By Joseph DeCaro, Worthy News Correspondent

ISLAMABAD, PAKISTAN (Worthy News)– The Center for Human Rights Education expressed deep concern about the numerous threats to the lives of human rights defenders in Pakistan.

Pakistan is and has been a place where human rights defenders face threatening situations that include threats, monitoring of their whereabouts, tapping of phones, registering of fabricated cases, forced disappearances, slander, stigmatization and ultimately killings, according to a statement by CHRE Director Samson Salamat.

The situation is even worse after the threat to the life of Pakistan’s leading Human Rights Defender, Asma Jahangir, wrote Salamat.

Further, the proclamation by Maulvi Abdul Haleem warning that women working for NGOs will not be allowed to enter Kohistan and that violators will be forcibly married-off to local men only increases the risks of those working for human rights.

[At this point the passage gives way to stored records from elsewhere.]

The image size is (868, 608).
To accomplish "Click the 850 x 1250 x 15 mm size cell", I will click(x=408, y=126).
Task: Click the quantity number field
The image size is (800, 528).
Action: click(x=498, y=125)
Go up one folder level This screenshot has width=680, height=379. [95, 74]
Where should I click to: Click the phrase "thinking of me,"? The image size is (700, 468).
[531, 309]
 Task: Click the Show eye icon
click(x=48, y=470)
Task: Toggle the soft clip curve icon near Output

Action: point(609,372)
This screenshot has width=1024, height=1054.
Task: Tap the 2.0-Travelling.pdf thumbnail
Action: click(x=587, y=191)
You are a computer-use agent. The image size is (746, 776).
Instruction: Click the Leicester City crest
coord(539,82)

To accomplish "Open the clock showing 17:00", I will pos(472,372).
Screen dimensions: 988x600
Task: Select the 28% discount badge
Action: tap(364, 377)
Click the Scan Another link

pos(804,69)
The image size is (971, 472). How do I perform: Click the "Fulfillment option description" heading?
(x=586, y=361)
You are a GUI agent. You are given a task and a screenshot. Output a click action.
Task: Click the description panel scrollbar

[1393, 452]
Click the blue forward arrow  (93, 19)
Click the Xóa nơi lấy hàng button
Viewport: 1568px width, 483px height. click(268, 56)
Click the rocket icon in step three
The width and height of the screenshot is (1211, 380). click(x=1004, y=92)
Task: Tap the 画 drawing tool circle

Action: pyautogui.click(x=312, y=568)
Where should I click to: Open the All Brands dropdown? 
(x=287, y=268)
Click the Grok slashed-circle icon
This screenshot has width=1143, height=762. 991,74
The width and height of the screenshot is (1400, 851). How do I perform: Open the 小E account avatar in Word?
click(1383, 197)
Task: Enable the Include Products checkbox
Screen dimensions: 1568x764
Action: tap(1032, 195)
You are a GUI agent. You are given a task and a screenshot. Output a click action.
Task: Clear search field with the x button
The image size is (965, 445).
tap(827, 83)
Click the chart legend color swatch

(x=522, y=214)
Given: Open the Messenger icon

According to Salamat, the danger comes mainly from Pakistan’s state security apparatus: the very state organizations that are responsible for the safety and security of its citizens are involved in the persecution of those defending their rights, thereby nullifying the fundamental freedoms of expression, assembly and association while muting any voices of dissent.

CHRE called upon the government to assume responsibility for the safety and security of its human rights defenders, demanding that Pakistan: respects the Declaration on Human Rights Defenders adopted by the UN in 1998; ensures that the state’s security offices operate within their own jurisdictions and avoid invovlement in any unlawful act(s); ensures that individuals circulating hateful and malicious materials be apprehended; ensures an environment conducive for human rights defenders to work without fear and that the killers of human rights defenders are punished according to the law.